##### Given information

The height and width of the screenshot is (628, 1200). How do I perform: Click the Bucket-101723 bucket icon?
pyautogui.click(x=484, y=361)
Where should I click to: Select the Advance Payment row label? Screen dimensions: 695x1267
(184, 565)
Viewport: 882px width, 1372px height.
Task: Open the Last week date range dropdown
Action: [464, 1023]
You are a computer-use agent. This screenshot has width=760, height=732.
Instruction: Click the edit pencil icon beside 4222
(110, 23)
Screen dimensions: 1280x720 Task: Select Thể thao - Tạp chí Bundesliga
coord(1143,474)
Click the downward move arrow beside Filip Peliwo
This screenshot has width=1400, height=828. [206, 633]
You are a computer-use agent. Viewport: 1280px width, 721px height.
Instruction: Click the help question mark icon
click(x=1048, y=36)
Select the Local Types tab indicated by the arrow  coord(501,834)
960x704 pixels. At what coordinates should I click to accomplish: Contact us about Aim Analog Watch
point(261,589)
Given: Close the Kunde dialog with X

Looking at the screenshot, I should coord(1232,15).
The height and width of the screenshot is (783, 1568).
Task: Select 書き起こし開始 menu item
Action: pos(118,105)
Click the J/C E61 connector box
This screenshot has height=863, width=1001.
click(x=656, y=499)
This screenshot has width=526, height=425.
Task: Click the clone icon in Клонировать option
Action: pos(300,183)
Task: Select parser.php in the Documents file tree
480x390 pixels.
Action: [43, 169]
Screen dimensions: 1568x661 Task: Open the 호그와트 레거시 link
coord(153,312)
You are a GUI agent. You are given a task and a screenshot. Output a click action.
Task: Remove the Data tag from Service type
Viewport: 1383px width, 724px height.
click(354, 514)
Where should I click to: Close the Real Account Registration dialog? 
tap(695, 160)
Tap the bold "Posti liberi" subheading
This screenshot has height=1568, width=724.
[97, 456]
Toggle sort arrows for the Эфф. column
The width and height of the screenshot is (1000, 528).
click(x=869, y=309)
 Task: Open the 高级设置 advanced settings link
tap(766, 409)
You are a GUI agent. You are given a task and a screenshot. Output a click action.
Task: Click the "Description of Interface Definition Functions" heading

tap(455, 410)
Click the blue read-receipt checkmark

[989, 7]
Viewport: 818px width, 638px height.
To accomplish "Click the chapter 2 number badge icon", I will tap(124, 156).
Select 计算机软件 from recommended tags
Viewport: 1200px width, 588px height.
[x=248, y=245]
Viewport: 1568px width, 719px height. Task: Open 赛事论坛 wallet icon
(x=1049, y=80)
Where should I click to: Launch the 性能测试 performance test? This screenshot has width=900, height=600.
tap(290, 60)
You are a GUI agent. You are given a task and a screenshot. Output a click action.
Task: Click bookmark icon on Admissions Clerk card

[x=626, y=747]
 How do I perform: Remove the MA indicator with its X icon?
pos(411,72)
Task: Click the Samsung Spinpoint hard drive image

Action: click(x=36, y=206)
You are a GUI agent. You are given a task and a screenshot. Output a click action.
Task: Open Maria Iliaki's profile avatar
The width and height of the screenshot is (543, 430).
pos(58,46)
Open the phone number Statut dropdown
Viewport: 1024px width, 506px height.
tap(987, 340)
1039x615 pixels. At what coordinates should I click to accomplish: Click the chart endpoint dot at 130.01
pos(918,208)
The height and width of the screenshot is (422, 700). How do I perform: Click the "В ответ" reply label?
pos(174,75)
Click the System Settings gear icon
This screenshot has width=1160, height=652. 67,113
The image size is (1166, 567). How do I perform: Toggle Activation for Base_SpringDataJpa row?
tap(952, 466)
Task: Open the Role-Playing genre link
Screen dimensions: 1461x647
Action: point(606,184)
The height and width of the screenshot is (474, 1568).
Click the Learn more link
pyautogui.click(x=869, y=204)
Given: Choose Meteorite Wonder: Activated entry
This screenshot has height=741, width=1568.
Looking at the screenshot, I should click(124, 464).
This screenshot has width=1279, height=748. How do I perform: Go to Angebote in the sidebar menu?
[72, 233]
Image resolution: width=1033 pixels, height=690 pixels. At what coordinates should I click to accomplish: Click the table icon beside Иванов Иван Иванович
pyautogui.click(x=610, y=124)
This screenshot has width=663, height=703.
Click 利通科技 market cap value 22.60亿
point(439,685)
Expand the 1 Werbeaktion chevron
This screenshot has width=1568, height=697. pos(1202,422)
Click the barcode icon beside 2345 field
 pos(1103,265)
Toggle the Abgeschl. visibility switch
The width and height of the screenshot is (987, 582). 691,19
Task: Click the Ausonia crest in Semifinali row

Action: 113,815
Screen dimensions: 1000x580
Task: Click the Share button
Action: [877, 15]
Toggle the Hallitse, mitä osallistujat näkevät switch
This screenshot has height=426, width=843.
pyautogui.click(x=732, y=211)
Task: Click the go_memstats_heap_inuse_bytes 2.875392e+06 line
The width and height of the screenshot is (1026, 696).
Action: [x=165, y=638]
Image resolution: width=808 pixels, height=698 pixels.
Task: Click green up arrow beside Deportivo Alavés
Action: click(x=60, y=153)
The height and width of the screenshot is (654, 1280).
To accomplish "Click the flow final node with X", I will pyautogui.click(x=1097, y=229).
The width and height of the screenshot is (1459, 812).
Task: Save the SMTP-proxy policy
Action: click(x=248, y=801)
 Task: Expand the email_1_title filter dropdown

##########

**About this task**: Retype the material precisely, leaving out no line.

**Task solution**:
The height and width of the screenshot is (628, 1200). How do I perform: Click the Bucket-101723 bucket icon?
pyautogui.click(x=484, y=361)
Where should I click to: Select the Advance Payment row label? Screen dimensions: 695x1267
(184, 565)
Viewport: 882px width, 1372px height.
Task: Open the Last week date range dropdown
Action: [464, 1023]
You are a computer-use agent. This screenshot has width=760, height=732.
Instruction: Click the edit pencil icon beside 4222
(110, 23)
Screen dimensions: 1280x720 Task: Select Thể thao - Tạp chí Bundesliga
coord(1143,474)
Click the downward move arrow beside Filip Peliwo
This screenshot has width=1400, height=828. [206, 633]
You are a computer-use agent. Viewport: 1280px width, 721px height.
Instruction: Click the help question mark icon
click(x=1048, y=36)
Select the Local Types tab indicated by the arrow  coord(501,834)
960x704 pixels. At what coordinates should I click to accomplish: Contact us about Aim Analog Watch
point(261,589)
Given: Close the Kunde dialog with X

Looking at the screenshot, I should coord(1232,15).
The height and width of the screenshot is (783, 1568).
Task: Select 書き起こし開始 menu item
Action: pos(118,105)
Click the J/C E61 connector box
This screenshot has height=863, width=1001.
click(x=656, y=499)
This screenshot has width=526, height=425.
Task: Click the clone icon in Клонировать option
Action: pos(300,183)
Task: Select parser.php in the Documents file tree
480x390 pixels.
Action: [43, 169]
Screen dimensions: 1568x661 Task: Open the 호그와트 레거시 link
coord(153,312)
You are a GUI agent. You are given a task and a screenshot. Output a click action.
Task: Remove the Data tag from Service type
Viewport: 1383px width, 724px height.
click(354, 514)
Where should I click to: Close the Real Account Registration dialog? 
tap(695, 160)
Tap the bold "Posti liberi" subheading
This screenshot has height=1568, width=724.
[97, 456]
Toggle sort arrows for the Эфф. column
The width and height of the screenshot is (1000, 528).
click(x=869, y=309)
 Task: Open the 高级设置 advanced settings link
tap(766, 409)
You are a GUI agent. You are given a task and a screenshot. Output a click action.
Task: Click the "Description of Interface Definition Functions" heading

tap(455, 410)
Click the blue read-receipt checkmark

[989, 7]
Viewport: 818px width, 638px height.
To accomplish "Click the chapter 2 number badge icon", I will tap(124, 156).
Select 计算机软件 from recommended tags
Viewport: 1200px width, 588px height.
[x=248, y=245]
Viewport: 1568px width, 719px height. Task: Open 赛事论坛 wallet icon
(x=1049, y=80)
Where should I click to: Launch the 性能测试 performance test? This screenshot has width=900, height=600.
tap(290, 60)
You are a GUI agent. You are given a task and a screenshot. Output a click action.
Task: Click bookmark icon on Admissions Clerk card

[x=626, y=747]
 How do I perform: Remove the MA indicator with its X icon?
pos(411,72)
Task: Click the Samsung Spinpoint hard drive image

Action: click(x=36, y=206)
You are a GUI agent. You are given a task and a screenshot. Output a click action.
Task: Open Maria Iliaki's profile avatar
The width and height of the screenshot is (543, 430).
pos(58,46)
Open the phone number Statut dropdown
Viewport: 1024px width, 506px height.
tap(987, 340)
1039x615 pixels. At what coordinates should I click to accomplish: Click the chart endpoint dot at 130.01
pos(918,208)
The height and width of the screenshot is (422, 700). How do I perform: Click the "В ответ" reply label?
pos(174,75)
Click the System Settings gear icon
This screenshot has width=1160, height=652. 67,113
The image size is (1166, 567). How do I perform: Toggle Activation for Base_SpringDataJpa row?
tap(952, 466)
Task: Open the Role-Playing genre link
Screen dimensions: 1461x647
Action: point(606,184)
The height and width of the screenshot is (474, 1568).
Click the Learn more link
pyautogui.click(x=869, y=204)
Given: Choose Meteorite Wonder: Activated entry
This screenshot has height=741, width=1568.
Looking at the screenshot, I should click(124, 464).
This screenshot has width=1279, height=748. How do I perform: Go to Angebote in the sidebar menu?
[72, 233]
Image resolution: width=1033 pixels, height=690 pixels. At what coordinates should I click to accomplish: Click the table icon beside Иванов Иван Иванович
pyautogui.click(x=610, y=124)
This screenshot has width=663, height=703.
Click 利通科技 market cap value 22.60亿
point(439,685)
Expand the 1 Werbeaktion chevron
This screenshot has width=1568, height=697. pos(1202,422)
Click the barcode icon beside 2345 field
 pos(1103,265)
Toggle the Abgeschl. visibility switch
The width and height of the screenshot is (987, 582). 691,19
Task: Click the Ausonia crest in Semifinali row

Action: 113,815
Screen dimensions: 1000x580
Task: Click the Share button
Action: [877, 15]
Toggle the Hallitse, mitä osallistujat näkevät switch
This screenshot has height=426, width=843.
pyautogui.click(x=732, y=211)
Task: Click the go_memstats_heap_inuse_bytes 2.875392e+06 line
The width and height of the screenshot is (1026, 696).
Action: [x=165, y=638]
Image resolution: width=808 pixels, height=698 pixels.
Task: Click green up arrow beside Deportivo Alavés
Action: click(x=60, y=153)
The height and width of the screenshot is (654, 1280).
To accomplish "Click the flow final node with X", I will pyautogui.click(x=1097, y=229).
The width and height of the screenshot is (1459, 812).
Task: Save the SMTP-proxy policy
Action: click(x=248, y=801)
 Task: Expand the email_1_title filter dropdown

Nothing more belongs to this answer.